Summary of research round 10

Research in December 2023 looked at young people aged 12–25 years. Adults were also surveyed separately during this period. Key results from youth research are summarised below.

Persistent symptoms after COVID-19 in 5% of young people

5% of the participants reported having persistent long-term symptoms after an infection with the coronavirus SARS-CoV-2. This is also known as post-COVID or Long COVID. 20% (one-fifth) of these young people felt very limited in their daily lives as a result. 9% reported that their symptoms had persisted for as long as 2 to 3 years, while 30% said that their symptoms had started 1 or 2 years ago. 39% of the young people with persistent symptoms noted that the GP had given them a diagnosis. Another 44% reported that they themselves or people who know them well suspect that they have post-COVID. In June 2023, young people with post-COVID talked about how these symptoms are affecting their lives: Post-COVID Experiences (in Dutch).

Minor changes in young people’s health

The survey results from December 2023 show minor changes in young people’s health. The number of young people who reported having mental health problems remained about the same: 37%, compared to 35% in September 2023. More young people are still visiting their GP with anxiety than before the COVID-19 pandemic (2019), but the difference compared to 2019 is smaller than in the previous quarter. The frequency of GP visits related to suicidal thoughts or suicide attempts (although it is still higher) does seem to be slowly returning to where it was before the COVID-19 pandemic. The majority of young people (79%) feel happy most of the time.

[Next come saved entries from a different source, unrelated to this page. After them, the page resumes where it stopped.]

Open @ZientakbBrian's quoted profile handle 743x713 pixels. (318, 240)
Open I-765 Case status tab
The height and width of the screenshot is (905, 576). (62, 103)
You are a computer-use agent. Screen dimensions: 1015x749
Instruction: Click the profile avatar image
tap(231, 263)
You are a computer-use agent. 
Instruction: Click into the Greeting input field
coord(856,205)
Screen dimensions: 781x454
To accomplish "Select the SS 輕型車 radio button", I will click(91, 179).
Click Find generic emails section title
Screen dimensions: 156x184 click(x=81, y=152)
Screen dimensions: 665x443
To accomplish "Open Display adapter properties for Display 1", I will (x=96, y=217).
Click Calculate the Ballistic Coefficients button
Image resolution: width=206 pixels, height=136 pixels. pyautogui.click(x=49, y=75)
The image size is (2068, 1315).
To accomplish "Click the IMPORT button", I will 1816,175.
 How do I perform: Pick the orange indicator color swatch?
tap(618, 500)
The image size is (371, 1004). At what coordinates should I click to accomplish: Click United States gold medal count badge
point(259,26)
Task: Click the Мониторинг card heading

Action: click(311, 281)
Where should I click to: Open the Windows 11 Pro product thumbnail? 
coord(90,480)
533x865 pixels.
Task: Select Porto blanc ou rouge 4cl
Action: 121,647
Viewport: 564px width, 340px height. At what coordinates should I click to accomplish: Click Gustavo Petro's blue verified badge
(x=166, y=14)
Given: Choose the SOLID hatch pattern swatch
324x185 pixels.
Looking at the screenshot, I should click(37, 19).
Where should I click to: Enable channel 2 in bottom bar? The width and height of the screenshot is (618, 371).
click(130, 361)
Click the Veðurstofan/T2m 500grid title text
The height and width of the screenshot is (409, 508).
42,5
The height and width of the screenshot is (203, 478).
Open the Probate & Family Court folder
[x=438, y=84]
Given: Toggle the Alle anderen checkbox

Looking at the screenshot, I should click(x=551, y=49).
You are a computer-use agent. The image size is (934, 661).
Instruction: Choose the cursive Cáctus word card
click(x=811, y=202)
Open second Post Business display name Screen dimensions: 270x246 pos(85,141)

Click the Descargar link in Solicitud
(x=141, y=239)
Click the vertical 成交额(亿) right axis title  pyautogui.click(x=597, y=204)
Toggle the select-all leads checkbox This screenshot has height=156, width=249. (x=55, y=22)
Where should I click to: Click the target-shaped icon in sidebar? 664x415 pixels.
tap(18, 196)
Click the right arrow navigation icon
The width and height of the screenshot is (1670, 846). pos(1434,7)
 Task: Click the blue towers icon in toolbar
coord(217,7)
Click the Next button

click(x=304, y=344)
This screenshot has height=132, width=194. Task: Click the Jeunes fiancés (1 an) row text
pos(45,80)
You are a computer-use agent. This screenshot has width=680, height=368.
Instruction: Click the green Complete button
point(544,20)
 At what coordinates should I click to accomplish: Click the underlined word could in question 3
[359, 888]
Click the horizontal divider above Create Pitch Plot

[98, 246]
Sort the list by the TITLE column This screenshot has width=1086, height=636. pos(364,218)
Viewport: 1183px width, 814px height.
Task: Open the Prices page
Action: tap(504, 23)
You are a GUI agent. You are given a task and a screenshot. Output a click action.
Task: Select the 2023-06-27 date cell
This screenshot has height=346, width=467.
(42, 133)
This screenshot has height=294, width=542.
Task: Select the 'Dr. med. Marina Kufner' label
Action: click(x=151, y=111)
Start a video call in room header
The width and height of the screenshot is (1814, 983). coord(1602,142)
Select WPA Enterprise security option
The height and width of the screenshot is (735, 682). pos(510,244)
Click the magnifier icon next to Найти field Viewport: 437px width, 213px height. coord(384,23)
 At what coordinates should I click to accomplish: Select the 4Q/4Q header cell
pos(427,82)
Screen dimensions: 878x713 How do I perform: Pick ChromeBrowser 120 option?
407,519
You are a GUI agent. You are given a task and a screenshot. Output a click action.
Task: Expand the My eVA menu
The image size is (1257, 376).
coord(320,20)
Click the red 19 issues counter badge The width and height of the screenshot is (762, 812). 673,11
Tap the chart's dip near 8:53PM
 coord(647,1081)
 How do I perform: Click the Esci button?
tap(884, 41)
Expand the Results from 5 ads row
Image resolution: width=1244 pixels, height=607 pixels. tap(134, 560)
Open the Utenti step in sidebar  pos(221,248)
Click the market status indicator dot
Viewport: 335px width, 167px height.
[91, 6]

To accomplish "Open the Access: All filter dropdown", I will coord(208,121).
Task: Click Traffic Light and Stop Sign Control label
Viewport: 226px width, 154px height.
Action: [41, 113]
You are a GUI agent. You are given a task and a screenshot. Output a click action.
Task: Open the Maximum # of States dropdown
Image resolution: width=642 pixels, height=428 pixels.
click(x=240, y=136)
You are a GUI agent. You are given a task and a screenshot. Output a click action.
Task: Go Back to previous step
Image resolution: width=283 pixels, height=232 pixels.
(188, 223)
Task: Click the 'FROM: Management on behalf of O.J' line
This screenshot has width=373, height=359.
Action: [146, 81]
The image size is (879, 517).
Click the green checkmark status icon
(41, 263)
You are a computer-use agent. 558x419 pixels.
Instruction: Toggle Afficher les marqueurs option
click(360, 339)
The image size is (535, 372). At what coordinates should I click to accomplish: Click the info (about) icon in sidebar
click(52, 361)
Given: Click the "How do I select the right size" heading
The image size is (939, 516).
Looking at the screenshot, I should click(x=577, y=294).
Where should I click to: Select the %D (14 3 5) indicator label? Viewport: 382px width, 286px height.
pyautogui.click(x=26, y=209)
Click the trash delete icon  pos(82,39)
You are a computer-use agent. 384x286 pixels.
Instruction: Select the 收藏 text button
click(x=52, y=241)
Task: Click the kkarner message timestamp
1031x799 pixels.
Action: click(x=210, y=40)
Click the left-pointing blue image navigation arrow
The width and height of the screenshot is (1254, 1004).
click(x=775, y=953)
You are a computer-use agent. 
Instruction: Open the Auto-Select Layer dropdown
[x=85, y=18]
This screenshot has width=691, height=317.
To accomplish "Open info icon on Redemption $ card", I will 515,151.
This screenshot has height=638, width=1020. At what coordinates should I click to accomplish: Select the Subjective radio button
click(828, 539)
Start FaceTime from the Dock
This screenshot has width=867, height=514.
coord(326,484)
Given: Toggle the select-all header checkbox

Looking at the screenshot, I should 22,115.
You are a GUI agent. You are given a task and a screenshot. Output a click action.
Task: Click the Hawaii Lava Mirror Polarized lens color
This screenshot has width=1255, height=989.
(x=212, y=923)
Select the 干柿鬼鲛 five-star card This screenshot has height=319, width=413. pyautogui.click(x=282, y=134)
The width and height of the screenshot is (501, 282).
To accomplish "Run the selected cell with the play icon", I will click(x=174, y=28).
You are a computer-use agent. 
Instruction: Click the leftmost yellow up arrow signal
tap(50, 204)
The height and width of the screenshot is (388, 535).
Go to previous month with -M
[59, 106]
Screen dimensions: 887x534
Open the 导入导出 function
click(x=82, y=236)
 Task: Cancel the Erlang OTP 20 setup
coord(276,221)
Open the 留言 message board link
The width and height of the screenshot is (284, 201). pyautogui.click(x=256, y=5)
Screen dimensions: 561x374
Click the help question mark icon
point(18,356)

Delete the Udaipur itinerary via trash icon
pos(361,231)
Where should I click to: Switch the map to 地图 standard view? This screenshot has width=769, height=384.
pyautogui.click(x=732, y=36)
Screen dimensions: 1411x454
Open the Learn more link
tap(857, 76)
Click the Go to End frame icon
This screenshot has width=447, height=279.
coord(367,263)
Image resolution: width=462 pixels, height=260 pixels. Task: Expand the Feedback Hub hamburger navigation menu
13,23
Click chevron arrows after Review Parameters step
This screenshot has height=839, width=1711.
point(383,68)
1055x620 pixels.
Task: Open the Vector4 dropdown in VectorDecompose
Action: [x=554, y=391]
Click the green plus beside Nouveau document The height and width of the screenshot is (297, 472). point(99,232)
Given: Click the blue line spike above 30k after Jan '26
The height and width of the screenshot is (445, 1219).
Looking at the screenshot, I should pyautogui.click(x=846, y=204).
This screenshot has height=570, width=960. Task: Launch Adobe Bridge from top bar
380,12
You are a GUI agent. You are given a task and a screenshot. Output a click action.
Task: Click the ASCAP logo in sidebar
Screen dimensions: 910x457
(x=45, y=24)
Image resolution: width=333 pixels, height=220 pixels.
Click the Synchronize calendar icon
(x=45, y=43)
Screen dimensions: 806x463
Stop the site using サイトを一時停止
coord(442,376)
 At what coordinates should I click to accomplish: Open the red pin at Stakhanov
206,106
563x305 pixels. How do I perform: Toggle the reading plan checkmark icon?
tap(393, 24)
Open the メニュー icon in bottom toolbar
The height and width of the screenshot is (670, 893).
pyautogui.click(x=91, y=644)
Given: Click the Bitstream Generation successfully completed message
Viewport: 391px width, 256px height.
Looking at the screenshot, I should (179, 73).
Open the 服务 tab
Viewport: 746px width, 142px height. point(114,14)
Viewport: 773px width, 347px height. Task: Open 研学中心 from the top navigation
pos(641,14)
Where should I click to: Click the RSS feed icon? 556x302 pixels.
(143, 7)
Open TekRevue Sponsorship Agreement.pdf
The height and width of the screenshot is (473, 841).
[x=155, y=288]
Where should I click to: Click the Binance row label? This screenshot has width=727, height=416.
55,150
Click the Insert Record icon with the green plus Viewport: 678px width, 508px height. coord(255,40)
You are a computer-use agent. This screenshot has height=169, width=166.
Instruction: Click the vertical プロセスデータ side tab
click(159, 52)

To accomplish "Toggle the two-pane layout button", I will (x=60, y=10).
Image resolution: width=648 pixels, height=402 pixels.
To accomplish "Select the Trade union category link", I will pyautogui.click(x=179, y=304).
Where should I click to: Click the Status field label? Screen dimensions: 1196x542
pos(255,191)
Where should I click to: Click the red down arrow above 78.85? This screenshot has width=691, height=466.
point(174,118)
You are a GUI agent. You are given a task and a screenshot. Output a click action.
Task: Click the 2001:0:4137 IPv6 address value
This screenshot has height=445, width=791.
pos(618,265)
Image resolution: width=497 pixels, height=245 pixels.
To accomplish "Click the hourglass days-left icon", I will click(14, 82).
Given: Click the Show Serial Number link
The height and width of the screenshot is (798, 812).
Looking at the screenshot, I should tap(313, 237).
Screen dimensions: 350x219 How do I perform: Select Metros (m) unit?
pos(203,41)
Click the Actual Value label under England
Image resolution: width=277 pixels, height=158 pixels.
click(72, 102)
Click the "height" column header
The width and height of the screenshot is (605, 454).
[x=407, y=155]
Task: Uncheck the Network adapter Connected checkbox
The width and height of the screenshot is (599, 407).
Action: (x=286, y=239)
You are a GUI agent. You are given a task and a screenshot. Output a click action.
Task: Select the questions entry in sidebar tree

Many care workers still seeing COVID-19 consequences at work

Of the care workers who completed the survey (9% of total participants), more than three-quarters (78%) still see consequences of the COVID-19 pandemic in their work. For example, they still see many patients with COVID-19 or long-term symptoms after COVID-19 in their day-to-day work. Care workers observe that people are still anxious about getting a SARS-CoV-2 infection. Some customs or ways of working that were adopted during the pandemic are still standard practice in healthcare, such as wearing face masks, working from home if you have a cold or COVID-19, and no longer shaking hands. Moreover, care workers still have an intense workload, not least due to catch-up care and colleagues who have post-COVID.